To be literate means one has the ability to speak, hear, read and write.
The ability to read is also one of the foundations of modern civilisation.
Literacy has been identified as an essential part of education that ensures human centred recovery from the COVID-19 crisis.
Due to importance of literacy, the United Nations Educational, Scientific and Cultural Organization (UNESCO) has declared that International Literacy Day be celebrated each year on September 8.
The theme for this year’s celebration is: ‘Literacy for human centred recovery: Narrowing the digital divide.’
Such a theme highlights how the definition of literacy continues to expand.
Diversity and growth with regards to literacy is seen by the rise of information, communication and technology which requires more than just reading but also how to embrace new technology.
The theme for this year’s celebrations points to the aspect of digital literacy being a much needed skill in this era of COVID -19.
International Literacy Day turns its focus toward the literacy skills necessary to navigate digital mediated societies.
To protect the well-being of children and ensure they have access to continued learning, UNESCO, in March 2020, launched the COVID-19 Global Education Coalition, a multi-sector partnership between the UN family, civil society organisations, media and IT partners to design and deploy innovative solutions.
These organisations seek to help countries tackle content and connectivity gaps as well as facilitate inclusive learning opportunities for the youth during this period of sudden and unprecedented education disruption.
Another aim of this Global Education Coalition is to facilitate the return of students to school when they reopen so that there is a decrease in dropout rates.
According to UNESCO, there are 773 million illiterate young people and adults around the globe.
This worrying figure can be reduced if governments unify to come up with strategies and measures that guarantee that no-one is left out in achieving the fundamental basic education rights.
African governments have made commendable strides towards improving the education system of the whole continent.
Through the African Union, they have managed to make early childhood development a priority for the decade of Education in Africa.
The Continent Education Strategy for Africa (CESA) clearly states that Early Childhood Education and Development (ECED) is the pillar for future learning and identifies it as the next frontier if Africa is to realise sustained quality education and training.
To keep up with the pace of literacy and education system, Zimbabwe offers Early Childhood Development (ECD) to children from the age of three to five and the national policy requires primary schools to offer a minimum of two ECD classes.
Such an initiative is done to eliminate illiteracy which can affect an individual’s capabilities for development.
The Zimbabwean Government has also lined up programmes to increase the already impressive literacy rate.
Both Devolution and National Development Strategy 1 (NDS1) aim at improving infrastructure in schools.
Speaking at a tour of Vulindlela Primary School in July this year, Minister of State for Presidential Affairs and Monitoring Implementation of Government Programmes Dr Joram Gumbo said Government would ensure improvement of schools infrastructure development in line with Vision 2030.
“I’m happy to report that during the NDS1 period, Government will give additional attention to broadening access and participation to education by marginalised populations in both rural and urban areas.
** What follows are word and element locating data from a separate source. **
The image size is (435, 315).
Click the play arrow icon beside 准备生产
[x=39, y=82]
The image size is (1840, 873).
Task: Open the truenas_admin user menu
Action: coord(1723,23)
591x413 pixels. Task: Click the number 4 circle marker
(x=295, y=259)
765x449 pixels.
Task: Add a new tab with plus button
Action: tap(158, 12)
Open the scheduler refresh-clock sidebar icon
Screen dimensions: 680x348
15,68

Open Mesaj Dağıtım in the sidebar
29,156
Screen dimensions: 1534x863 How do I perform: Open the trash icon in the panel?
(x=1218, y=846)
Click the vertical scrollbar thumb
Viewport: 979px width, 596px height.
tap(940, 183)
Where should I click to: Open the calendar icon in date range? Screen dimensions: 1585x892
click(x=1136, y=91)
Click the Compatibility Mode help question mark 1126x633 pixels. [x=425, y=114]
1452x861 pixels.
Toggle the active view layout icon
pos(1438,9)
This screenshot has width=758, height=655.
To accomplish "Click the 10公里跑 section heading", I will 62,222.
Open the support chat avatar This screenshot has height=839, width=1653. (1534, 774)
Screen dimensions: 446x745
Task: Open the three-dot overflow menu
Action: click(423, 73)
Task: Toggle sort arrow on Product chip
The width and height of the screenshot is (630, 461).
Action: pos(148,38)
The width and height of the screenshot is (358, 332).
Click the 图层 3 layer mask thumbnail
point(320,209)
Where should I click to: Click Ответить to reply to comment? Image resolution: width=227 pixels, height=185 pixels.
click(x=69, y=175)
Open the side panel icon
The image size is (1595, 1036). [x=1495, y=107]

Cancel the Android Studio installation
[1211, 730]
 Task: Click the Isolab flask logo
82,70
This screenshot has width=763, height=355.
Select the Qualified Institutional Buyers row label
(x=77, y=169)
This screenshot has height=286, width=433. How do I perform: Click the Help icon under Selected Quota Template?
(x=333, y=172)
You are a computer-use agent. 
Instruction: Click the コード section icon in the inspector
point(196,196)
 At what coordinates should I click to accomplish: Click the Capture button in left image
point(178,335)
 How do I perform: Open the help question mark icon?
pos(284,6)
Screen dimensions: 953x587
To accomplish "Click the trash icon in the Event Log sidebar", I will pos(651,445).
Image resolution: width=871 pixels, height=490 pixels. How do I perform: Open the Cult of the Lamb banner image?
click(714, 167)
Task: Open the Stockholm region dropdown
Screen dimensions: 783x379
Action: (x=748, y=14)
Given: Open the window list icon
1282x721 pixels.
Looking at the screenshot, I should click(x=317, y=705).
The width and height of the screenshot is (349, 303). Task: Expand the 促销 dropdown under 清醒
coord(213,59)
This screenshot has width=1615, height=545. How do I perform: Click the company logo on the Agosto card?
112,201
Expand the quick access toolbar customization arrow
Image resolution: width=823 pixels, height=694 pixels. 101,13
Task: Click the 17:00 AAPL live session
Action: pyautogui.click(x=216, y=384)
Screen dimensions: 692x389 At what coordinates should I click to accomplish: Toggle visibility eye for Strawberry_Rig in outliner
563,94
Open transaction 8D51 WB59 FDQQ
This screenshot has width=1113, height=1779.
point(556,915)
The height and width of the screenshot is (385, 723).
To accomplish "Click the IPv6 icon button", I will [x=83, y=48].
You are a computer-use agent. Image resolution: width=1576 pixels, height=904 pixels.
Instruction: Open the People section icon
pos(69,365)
Government will therefore embark on deliberate programmes aimed at accelerating infrastructure development and rehabilitation of schools,” he said.
Parents, on the other hand, can play a leading role in improving the literacy rate and development.
Parents are role models of their children and it is through them that they learn the basics of language, communication abilities and even attitudes to reading.
Commemorations of International Literacy Day have taken place annually since 1967.